When Frost said he held with those who favoured fire as the cause of world’s end, he must’ve envisioned something more gruesome. If that’s even possible.

For over the past few months, this country has been ablaze.

When Australian winter gave way to spring, as it does every year, gently sliding away into the darkness where it hibernates until next June, summer barged in, as the uninvited plus one of your second cousin twice removed. What should’ve been the sweet celebration of blossoming season, of wattles dancing on sidewalks, of white gum trees waving as you ride past, quickly turned sour in the scorching heat. Overnight it went from whiskey weather to ice-cold rieslings, leaving no chance for temperate rosés.

Dark clouds retreated, much further than they’d ever before. Sunshine glistened on afternoon beverages, shooting hopeful rainbows through clinking glasses, as if wishing for a pot of rain at its end. Magic.

As Floriade ended on a heatwave, summer thrusted herself on stage well before spring had had a chance to take a bow. It was all so sudden. No one had the energy to mourn for spring. Half the country was on fire already.
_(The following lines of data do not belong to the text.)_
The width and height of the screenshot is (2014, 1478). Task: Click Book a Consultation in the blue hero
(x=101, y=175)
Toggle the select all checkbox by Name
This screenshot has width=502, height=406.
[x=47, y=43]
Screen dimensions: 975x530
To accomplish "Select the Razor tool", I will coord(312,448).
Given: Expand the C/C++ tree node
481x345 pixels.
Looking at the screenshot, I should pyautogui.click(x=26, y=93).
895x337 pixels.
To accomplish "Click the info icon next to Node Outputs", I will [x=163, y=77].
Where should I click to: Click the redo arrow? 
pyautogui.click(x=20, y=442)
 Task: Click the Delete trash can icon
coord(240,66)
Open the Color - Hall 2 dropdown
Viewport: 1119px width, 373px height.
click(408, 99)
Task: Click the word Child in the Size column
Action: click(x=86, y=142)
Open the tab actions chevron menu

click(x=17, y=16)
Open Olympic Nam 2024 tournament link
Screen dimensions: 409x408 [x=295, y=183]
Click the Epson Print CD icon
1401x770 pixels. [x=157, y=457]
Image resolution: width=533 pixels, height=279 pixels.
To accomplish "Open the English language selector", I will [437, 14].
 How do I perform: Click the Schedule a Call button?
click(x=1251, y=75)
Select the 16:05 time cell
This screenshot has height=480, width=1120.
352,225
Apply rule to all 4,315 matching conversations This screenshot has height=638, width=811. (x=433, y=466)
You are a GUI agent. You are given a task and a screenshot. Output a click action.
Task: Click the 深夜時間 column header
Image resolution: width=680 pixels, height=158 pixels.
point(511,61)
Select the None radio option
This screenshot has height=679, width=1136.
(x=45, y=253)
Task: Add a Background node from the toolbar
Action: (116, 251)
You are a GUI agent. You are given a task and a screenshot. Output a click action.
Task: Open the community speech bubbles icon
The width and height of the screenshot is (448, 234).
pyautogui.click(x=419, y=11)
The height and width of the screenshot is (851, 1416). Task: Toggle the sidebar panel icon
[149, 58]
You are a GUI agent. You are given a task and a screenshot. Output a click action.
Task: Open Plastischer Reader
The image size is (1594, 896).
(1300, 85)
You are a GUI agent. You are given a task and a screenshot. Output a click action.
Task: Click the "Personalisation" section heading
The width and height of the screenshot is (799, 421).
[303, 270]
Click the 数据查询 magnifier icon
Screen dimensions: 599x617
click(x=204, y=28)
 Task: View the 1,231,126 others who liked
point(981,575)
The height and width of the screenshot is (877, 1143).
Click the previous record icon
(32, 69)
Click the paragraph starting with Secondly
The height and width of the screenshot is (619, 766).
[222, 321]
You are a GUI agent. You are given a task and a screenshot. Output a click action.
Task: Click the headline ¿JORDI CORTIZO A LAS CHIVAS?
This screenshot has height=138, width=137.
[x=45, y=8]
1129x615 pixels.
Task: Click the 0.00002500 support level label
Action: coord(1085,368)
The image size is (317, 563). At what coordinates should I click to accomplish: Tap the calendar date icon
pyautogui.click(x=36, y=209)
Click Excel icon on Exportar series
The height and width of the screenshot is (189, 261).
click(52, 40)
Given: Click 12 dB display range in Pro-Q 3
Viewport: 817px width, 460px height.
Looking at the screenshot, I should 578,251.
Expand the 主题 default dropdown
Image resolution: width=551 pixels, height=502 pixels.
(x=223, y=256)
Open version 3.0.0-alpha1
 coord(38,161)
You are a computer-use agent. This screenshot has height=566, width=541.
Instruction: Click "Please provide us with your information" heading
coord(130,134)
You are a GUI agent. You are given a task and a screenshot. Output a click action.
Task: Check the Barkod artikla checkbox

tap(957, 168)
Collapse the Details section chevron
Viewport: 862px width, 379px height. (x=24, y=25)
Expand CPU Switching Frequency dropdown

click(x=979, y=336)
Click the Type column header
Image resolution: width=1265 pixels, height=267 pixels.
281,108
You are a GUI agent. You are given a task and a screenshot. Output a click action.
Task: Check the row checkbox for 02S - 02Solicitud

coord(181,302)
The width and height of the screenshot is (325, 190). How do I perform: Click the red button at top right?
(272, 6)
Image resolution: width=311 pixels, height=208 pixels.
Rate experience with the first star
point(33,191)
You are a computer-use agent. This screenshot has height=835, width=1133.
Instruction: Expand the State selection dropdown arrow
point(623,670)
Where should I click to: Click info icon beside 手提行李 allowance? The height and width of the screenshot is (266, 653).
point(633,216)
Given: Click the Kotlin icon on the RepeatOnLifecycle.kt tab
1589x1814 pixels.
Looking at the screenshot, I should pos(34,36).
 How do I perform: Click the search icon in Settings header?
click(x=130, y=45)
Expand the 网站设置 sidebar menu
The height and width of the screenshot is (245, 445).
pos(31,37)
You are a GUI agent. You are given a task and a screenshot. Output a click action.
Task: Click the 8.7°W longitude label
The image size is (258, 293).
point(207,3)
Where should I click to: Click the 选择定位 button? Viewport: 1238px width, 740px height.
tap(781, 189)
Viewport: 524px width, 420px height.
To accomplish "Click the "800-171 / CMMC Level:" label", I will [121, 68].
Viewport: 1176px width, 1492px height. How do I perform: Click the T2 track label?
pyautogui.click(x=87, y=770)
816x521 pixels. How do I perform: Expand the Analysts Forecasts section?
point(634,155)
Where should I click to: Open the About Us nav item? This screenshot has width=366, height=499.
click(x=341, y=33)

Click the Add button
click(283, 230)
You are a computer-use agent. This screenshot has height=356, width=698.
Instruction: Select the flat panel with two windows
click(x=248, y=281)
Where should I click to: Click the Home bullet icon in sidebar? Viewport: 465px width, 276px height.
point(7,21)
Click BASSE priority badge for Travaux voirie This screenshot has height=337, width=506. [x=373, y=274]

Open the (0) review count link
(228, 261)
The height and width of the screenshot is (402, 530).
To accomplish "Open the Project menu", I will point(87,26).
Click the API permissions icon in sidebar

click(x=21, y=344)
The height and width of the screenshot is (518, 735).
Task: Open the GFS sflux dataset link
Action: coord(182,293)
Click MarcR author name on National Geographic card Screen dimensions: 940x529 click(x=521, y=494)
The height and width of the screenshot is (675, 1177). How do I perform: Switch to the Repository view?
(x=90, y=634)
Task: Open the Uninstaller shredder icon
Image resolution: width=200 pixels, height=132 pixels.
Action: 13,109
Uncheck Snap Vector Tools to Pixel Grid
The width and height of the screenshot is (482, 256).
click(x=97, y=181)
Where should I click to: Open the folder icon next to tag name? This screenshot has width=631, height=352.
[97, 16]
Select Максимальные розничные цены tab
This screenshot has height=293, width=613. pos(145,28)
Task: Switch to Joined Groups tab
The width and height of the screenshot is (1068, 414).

For summer, in all her glory, with all her vitamins, had brought with her along with the cancerous touch, a flame thrower. And she didn’t hesitate to use it. Day after day, the nation awoke to news of decreasing houses, wildlife, and vegetation. Stranded on highways, truck drivers slept in their vehicles, comfortably and safely parked in traffic that remained unmoving for weeks. In their carriers, food rot and fuel sat. Full and useless.

Volunteers strode into flames, rasping, gasping, metaphorically bleeding as they hosed down beloved backyard branches—plants they’d once lovingly pruned and cared for. They didn’t care anymore. When our love burns and turns against us, hatred and distain drives us to extinguish it. It becomes a disease. When dry and angry leaves scorched their roofs, dogs, and horses, people retaliated, brandishing a gush of precious water, desperate to contain the disaster. This wasn’t a barbecue. It wasn’t as easy as turning a knob or pulling a log off. This was bush fire, and we were nature’s BBQ.

Humans ran. Birds fled. Koalas slept on, most never to wake again. Gum trees leaked as they shot up in blazes, taking with them the sweet smell of comfort, of home, of Australia. Native plants, insects, and animals watched as death leapt at them, future doomed to destination unknown.

Tourism suffered. Economy hurt. Politicians spoke.

People… rose.

Baked beans, cereal, milk, and bread; soaps, shampoo, sanitary napkins, and tooth paste; clothes, and millions in money shipped off from unharmed areas to protective shelters. Donations and fund raisers rained as people’s hearts overflowed with the moisture this land had been deprived of.

It’s the worst of our times. Also the best. I wonder if Dickens knew.